A team of researchers from Tel Aviv consisted of three people taught neural network a very interesting nontrivial skill: generate images of ready-made food from the recipe text. Literally it means that this AI can take any text which contain different ingredients and figure out what the finished food product will look like.
However, the results are not very reliable yet – in the sense that the images of really cooked dishes are sometimes quite different from what the network imagined based on reading the recipe.
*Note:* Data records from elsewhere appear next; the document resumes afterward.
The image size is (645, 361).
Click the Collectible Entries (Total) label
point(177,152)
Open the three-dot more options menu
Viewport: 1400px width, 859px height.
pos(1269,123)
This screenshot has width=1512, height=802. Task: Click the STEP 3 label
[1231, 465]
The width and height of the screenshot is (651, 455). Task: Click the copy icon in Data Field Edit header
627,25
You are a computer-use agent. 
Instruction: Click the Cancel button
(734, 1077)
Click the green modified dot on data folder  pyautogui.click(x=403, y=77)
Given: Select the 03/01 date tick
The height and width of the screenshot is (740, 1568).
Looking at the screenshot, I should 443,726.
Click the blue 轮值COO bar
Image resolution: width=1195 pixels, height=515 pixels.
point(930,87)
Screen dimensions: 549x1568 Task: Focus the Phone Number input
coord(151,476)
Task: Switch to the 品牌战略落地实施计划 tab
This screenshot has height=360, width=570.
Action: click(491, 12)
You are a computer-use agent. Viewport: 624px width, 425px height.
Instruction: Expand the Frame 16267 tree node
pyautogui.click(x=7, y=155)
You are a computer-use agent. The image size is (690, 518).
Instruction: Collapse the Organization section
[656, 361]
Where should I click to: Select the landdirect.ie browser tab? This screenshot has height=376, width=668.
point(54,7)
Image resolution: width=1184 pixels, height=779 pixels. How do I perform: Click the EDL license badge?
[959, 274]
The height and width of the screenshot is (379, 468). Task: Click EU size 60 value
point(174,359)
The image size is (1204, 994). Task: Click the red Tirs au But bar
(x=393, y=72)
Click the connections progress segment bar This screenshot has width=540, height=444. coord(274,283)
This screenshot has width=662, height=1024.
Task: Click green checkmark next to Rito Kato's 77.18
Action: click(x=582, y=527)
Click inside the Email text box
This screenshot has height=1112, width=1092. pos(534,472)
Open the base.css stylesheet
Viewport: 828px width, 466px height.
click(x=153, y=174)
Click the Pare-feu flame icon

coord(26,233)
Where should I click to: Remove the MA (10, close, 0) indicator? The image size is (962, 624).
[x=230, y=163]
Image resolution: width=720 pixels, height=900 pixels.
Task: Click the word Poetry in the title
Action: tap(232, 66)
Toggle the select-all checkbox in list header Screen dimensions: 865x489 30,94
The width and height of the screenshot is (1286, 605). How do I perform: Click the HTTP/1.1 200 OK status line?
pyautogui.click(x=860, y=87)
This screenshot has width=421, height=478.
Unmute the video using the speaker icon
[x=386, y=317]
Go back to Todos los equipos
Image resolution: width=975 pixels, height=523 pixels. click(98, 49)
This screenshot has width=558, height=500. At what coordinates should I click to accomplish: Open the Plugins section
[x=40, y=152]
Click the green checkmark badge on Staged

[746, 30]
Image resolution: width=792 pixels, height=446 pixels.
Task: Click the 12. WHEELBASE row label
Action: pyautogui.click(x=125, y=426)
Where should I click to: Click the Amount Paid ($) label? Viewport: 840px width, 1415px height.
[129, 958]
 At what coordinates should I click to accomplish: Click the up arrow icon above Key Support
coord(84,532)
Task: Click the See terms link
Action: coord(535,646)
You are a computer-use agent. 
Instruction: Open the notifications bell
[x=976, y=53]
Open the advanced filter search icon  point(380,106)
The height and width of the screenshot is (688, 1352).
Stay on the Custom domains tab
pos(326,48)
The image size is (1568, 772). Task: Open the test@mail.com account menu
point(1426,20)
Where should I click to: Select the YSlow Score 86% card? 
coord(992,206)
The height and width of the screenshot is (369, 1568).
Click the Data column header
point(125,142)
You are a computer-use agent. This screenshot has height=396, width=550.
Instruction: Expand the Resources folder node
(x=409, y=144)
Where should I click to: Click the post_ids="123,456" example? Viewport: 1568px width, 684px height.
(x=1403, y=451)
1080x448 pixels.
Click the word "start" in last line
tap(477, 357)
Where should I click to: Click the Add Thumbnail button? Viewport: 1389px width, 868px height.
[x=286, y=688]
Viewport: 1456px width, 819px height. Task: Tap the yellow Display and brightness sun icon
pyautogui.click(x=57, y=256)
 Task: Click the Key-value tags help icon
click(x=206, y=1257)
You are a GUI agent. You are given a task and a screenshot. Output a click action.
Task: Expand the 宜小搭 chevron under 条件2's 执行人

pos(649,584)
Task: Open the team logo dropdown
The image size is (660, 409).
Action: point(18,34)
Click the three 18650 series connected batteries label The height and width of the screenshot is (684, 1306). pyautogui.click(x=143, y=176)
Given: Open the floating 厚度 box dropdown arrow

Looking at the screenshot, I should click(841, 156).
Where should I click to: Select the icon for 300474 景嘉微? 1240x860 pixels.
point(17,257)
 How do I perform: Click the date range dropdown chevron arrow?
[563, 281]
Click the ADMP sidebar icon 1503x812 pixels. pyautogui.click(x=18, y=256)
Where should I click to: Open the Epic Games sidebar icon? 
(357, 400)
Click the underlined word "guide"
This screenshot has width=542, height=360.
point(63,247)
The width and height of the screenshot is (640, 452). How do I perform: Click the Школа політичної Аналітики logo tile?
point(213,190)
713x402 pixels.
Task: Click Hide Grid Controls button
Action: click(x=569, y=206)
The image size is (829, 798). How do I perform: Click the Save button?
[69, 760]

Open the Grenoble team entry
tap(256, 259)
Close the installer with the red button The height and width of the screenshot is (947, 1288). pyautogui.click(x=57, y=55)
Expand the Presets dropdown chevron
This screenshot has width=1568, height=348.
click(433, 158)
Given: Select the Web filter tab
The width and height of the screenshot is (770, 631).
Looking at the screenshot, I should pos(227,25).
Researcher Ori Bar El told:
«It all started when I asked my grandmother for a recipe of her legendary fish cutlets with tomato sauce. Due to her advanced age she didn’t remember the exact recipe. So, I was wondering if I can build a system that given a food image, can output the recipe. After thinking about this task for a while I concluded that it is too hard for a system to get an exact recipe with real quantities and with “hidden” ingredients such as salt, pepper, butter, flour etc.
Then, I wondered if I can do the opposite. Namely, generating food images based on the recipes. We believe that this task is very challenging to be accomplished by humans, all the more so for computers. Since most of the current AI systems try replace human experts in tasks that are easy for humans, we thought that it would be interesting to solve a kind of task that is even beyond humans’ ability. As you can see, it can be done in a certain extent of success.»
Although these images are far from real, tests on people showed that they like the generated pictures and they find them even appetizing. The authors of the article, which was posted on TNW web site, find this result depressing. As you know, there is a lot of food pictures in Instagram, and now there is a danger that these pictures may turn out to be fake. For many people, it is even more distressing than fake news or portraits of non-existent people. It seems that nothing sacred is left in this world where even a photo of snacks can turn out to be a realistic-looking fantasy of a neural network.